ABOUT THIS EXERCISE >>
Only the lines from the start of the data through the one containing "Decrease Client stated" belong in your answer; return them exactly.

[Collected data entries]
☆ ☆ ☆ ☆ ☆

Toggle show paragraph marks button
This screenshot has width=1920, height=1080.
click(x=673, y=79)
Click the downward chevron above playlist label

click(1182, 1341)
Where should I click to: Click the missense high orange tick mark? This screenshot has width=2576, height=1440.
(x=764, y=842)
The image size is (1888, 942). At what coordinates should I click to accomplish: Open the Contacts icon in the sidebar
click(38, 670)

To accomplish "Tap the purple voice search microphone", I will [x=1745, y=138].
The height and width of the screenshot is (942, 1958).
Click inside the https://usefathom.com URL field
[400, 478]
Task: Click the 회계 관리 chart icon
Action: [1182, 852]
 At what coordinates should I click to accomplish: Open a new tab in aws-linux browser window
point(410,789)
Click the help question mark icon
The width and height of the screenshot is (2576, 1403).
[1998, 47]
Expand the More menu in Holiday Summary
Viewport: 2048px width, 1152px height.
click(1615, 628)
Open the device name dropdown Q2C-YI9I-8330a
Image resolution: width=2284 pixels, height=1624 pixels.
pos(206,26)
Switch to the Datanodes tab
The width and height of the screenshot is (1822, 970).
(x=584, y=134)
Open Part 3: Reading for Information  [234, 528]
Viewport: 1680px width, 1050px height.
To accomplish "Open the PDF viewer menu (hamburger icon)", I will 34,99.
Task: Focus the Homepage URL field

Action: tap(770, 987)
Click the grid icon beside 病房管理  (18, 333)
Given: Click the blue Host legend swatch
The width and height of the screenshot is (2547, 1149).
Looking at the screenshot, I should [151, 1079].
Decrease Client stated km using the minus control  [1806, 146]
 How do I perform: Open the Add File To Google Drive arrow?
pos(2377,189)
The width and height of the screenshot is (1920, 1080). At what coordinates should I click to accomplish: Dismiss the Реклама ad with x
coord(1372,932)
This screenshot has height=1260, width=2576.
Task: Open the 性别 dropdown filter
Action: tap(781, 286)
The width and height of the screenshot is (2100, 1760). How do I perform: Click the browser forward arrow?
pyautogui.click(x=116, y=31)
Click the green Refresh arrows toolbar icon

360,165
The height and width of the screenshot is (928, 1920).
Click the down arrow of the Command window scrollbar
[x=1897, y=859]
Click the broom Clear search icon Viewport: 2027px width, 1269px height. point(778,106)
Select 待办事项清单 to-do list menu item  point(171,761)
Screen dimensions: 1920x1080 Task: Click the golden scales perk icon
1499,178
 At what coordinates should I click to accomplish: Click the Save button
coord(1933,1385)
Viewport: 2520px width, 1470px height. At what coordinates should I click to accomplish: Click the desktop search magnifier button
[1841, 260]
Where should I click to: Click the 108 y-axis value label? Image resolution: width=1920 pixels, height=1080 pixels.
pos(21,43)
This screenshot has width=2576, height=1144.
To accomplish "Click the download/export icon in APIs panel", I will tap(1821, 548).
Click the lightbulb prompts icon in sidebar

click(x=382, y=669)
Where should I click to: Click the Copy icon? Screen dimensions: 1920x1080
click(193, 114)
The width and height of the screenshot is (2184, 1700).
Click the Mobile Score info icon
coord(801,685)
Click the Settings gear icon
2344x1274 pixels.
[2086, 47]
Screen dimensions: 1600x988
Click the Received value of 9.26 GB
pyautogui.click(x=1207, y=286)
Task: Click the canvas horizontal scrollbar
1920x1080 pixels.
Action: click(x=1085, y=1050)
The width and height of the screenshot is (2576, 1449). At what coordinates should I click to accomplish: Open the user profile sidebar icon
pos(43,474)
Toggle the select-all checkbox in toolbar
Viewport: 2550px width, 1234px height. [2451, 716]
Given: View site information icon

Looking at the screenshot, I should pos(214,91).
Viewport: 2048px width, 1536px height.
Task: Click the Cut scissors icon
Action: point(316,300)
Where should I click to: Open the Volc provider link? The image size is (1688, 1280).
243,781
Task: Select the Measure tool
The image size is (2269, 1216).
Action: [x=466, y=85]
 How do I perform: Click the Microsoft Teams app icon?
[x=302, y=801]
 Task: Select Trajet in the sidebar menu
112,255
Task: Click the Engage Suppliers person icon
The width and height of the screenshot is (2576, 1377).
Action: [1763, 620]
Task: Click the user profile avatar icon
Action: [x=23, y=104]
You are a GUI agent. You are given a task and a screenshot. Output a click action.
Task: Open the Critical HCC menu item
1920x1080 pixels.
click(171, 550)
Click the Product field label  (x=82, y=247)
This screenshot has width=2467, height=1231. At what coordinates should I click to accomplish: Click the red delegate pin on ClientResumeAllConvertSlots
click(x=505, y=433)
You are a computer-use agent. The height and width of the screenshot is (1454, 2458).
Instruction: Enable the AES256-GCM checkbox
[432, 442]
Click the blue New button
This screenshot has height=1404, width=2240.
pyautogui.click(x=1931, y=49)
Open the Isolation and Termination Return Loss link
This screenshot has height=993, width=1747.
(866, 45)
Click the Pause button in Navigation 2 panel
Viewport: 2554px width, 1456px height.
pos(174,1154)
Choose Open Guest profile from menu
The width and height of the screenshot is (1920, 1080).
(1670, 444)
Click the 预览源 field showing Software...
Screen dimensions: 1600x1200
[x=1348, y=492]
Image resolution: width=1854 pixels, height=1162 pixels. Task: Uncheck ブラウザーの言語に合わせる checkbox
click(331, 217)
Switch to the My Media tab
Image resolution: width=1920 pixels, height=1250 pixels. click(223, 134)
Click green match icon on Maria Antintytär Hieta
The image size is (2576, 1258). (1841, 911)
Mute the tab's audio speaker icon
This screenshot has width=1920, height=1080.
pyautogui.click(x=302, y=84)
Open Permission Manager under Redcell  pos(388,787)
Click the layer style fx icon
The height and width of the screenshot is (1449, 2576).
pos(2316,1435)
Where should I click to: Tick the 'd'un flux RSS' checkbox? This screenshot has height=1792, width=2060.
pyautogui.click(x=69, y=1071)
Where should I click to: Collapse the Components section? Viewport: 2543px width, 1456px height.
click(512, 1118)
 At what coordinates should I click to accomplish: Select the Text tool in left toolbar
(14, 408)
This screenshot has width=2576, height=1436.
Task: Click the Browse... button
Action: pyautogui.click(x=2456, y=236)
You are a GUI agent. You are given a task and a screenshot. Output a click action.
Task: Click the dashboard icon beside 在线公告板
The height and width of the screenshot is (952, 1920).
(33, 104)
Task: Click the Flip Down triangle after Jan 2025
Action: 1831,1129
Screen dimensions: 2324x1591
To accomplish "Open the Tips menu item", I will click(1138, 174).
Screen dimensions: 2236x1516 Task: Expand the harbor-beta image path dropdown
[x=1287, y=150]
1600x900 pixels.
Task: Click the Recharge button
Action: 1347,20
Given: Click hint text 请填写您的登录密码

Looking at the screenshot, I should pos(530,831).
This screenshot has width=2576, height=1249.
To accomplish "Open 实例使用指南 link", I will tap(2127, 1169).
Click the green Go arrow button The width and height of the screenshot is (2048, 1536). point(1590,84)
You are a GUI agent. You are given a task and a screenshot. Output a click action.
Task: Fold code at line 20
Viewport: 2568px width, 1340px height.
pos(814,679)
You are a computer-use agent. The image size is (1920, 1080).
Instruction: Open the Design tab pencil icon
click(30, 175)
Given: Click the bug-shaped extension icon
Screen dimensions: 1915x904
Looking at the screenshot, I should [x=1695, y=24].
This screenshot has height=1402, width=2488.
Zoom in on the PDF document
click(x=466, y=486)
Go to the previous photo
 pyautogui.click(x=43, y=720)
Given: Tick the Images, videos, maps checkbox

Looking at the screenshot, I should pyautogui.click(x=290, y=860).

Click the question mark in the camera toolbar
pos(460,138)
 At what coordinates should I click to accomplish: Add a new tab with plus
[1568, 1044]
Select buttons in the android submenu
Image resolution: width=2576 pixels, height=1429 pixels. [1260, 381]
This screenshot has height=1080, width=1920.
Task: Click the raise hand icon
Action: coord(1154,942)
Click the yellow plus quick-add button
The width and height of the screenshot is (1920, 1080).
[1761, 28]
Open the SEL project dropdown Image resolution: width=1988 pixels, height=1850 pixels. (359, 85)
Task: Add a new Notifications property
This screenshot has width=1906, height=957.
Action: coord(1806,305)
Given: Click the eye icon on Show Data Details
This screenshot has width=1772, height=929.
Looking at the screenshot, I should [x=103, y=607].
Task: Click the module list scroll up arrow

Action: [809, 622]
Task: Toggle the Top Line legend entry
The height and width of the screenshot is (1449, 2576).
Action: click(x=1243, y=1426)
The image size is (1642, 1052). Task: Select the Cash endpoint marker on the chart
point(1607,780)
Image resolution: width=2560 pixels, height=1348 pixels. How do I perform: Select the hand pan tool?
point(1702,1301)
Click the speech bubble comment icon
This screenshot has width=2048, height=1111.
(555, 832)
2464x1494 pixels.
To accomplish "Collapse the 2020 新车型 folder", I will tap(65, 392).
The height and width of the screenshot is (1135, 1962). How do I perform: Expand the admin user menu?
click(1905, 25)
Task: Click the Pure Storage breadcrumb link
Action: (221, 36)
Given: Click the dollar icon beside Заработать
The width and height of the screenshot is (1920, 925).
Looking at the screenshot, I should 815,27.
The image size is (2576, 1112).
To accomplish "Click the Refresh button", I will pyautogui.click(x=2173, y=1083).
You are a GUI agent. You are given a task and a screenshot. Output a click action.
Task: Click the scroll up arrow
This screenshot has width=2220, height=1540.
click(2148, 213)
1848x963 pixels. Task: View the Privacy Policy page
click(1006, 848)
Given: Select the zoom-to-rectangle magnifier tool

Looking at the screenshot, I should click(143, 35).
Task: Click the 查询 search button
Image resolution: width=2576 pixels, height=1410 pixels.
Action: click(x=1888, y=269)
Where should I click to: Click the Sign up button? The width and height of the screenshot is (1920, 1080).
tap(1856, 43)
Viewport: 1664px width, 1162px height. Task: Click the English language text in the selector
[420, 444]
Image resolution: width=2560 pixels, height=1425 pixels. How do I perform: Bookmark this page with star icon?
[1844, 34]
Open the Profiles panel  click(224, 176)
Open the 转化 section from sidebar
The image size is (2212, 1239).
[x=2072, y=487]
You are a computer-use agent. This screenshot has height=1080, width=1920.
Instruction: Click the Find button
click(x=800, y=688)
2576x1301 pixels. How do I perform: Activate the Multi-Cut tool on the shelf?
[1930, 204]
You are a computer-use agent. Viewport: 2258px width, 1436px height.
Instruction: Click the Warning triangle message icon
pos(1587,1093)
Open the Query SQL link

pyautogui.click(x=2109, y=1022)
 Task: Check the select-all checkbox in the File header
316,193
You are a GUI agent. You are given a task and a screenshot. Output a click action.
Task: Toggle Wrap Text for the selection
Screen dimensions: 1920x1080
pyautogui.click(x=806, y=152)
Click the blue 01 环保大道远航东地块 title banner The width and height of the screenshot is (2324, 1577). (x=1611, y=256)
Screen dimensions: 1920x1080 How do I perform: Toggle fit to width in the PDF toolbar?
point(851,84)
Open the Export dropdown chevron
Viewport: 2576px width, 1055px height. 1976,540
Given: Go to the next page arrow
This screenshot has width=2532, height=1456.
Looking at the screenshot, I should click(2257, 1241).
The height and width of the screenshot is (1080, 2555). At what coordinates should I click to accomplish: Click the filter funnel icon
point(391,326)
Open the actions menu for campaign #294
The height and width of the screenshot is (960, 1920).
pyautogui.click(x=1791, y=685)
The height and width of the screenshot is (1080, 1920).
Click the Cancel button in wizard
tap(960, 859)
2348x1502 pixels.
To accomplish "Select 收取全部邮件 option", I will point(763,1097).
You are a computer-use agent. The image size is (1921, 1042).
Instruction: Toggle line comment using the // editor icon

☆ ☆ ☆ ☆ ☆

PROBLEM SOLUTION >>
Toggle show paragraph marks button
This screenshot has width=1920, height=1080.
click(x=673, y=79)
Click the downward chevron above playlist label

click(1182, 1341)
Where should I click to: Click the missense high orange tick mark? This screenshot has width=2576, height=1440.
(x=764, y=842)
The image size is (1888, 942). At what coordinates should I click to accomplish: Open the Contacts icon in the sidebar
click(38, 670)

To accomplish "Tap the purple voice search microphone", I will [x=1745, y=138].
The height and width of the screenshot is (942, 1958).
Click inside the https://usefathom.com URL field
[400, 478]
Task: Click the 회계 관리 chart icon
Action: [1182, 852]
 At what coordinates should I click to accomplish: Open a new tab in aws-linux browser window
point(410,789)
Click the help question mark icon
The width and height of the screenshot is (2576, 1403).
[1998, 47]
Expand the More menu in Holiday Summary
Viewport: 2048px width, 1152px height.
click(1615, 628)
Open the device name dropdown Q2C-YI9I-8330a
Image resolution: width=2284 pixels, height=1624 pixels.
pos(206,26)
Switch to the Datanodes tab
The width and height of the screenshot is (1822, 970).
(x=584, y=134)
Open Part 3: Reading for Information  [234, 528]
Viewport: 1680px width, 1050px height.
To accomplish "Open the PDF viewer menu (hamburger icon)", I will 34,99.
Task: Focus the Homepage URL field

Action: tap(770, 987)
Click the grid icon beside 病房管理  (18, 333)
Given: Click the blue Host legend swatch
The width and height of the screenshot is (2547, 1149).
Looking at the screenshot, I should [151, 1079].
Decrease Client stated km using the minus control  [1806, 146]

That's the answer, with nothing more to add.